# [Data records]

------------------------------

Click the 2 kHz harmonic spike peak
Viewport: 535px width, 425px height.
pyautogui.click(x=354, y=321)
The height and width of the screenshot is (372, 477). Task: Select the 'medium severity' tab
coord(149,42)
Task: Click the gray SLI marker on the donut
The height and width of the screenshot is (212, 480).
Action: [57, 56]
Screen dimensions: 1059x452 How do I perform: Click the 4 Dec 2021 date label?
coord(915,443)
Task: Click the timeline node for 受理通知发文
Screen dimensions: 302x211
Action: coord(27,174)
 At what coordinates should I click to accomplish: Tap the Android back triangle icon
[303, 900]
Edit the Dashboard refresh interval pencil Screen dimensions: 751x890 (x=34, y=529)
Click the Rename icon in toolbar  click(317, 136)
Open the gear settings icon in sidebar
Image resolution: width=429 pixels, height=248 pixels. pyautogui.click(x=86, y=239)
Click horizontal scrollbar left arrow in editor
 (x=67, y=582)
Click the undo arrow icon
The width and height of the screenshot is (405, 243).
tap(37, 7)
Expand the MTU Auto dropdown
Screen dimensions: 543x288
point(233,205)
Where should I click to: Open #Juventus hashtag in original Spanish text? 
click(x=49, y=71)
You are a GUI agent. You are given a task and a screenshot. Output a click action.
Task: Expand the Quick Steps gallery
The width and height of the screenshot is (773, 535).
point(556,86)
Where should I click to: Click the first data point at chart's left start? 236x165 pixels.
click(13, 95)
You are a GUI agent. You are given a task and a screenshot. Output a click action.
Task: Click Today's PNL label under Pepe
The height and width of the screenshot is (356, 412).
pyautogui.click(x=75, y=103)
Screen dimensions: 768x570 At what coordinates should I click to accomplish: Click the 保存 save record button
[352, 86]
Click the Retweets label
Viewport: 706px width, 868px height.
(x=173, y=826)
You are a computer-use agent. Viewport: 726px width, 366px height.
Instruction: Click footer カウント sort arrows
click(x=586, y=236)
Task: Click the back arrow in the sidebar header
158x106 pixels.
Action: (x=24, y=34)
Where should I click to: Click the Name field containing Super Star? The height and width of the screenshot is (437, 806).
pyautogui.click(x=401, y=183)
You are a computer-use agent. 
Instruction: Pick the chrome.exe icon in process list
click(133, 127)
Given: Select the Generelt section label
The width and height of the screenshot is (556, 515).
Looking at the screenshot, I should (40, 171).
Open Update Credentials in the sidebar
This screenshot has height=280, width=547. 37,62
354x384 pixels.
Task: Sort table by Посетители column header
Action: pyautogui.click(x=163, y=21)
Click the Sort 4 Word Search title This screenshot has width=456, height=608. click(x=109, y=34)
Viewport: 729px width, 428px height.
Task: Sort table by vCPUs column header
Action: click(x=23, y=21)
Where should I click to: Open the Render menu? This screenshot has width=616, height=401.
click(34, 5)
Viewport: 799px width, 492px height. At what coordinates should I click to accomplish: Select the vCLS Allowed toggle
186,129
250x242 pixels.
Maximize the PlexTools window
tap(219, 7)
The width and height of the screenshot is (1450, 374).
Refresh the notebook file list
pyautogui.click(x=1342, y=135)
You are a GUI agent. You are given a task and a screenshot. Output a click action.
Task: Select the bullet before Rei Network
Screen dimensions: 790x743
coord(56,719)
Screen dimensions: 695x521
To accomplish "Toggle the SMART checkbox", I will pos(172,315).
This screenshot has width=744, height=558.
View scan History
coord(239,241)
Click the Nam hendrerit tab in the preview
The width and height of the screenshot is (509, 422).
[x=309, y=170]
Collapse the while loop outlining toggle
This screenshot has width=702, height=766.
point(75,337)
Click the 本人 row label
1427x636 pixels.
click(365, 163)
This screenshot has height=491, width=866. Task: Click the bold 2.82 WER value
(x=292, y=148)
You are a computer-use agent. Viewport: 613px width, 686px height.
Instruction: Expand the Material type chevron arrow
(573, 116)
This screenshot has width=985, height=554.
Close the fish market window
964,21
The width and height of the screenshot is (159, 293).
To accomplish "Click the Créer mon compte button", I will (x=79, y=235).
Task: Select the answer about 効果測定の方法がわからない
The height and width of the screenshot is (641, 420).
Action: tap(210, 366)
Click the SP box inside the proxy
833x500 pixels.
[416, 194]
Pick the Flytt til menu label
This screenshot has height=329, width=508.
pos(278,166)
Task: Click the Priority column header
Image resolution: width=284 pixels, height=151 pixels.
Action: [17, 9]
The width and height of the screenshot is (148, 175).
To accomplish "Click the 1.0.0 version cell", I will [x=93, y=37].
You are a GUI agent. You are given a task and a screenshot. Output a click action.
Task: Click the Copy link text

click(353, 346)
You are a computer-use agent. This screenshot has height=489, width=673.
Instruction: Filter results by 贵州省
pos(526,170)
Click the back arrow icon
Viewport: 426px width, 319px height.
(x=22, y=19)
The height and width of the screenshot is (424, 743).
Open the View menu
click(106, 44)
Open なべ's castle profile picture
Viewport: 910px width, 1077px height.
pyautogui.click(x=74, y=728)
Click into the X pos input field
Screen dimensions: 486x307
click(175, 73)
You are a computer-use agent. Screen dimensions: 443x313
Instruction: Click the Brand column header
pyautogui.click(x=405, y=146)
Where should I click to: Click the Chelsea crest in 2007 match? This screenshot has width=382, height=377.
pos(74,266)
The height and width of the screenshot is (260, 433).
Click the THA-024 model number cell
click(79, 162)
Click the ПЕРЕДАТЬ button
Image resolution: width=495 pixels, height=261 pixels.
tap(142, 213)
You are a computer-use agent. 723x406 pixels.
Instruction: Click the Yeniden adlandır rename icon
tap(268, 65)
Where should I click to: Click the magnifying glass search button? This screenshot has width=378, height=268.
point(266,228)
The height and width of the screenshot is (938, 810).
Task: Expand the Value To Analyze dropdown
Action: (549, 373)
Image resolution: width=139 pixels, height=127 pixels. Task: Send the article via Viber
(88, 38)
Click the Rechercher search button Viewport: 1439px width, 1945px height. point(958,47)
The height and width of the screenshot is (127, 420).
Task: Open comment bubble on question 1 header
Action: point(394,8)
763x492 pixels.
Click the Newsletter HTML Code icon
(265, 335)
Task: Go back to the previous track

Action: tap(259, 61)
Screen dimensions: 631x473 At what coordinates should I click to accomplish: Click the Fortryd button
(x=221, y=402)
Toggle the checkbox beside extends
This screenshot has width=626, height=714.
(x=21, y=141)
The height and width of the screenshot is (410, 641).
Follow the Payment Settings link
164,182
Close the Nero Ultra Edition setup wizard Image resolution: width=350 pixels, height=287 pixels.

------------------------------

# [Task to complete]
Set down exactly the lines that begin with the one containing "Click the Rechercher" and end with the last line above, and no others.

# [Exercise response]
Click the Rechercher search button Viewport: 1439px width, 1945px height. point(958,47)
The height and width of the screenshot is (127, 420).
Task: Open comment bubble on question 1 header
Action: point(394,8)
763x492 pixels.
Click the Newsletter HTML Code icon
(265, 335)
Task: Go back to the previous track

Action: tap(259, 61)
Screen dimensions: 631x473 At what coordinates should I click to accomplish: Click the Fortryd button
(x=221, y=402)
Toggle the checkbox beside extends
This screenshot has width=626, height=714.
(x=21, y=141)
The height and width of the screenshot is (410, 641).
Follow the Payment Settings link
164,182
Close the Nero Ultra Edition setup wizard Image resolution: width=350 pixels, height=287 pixels.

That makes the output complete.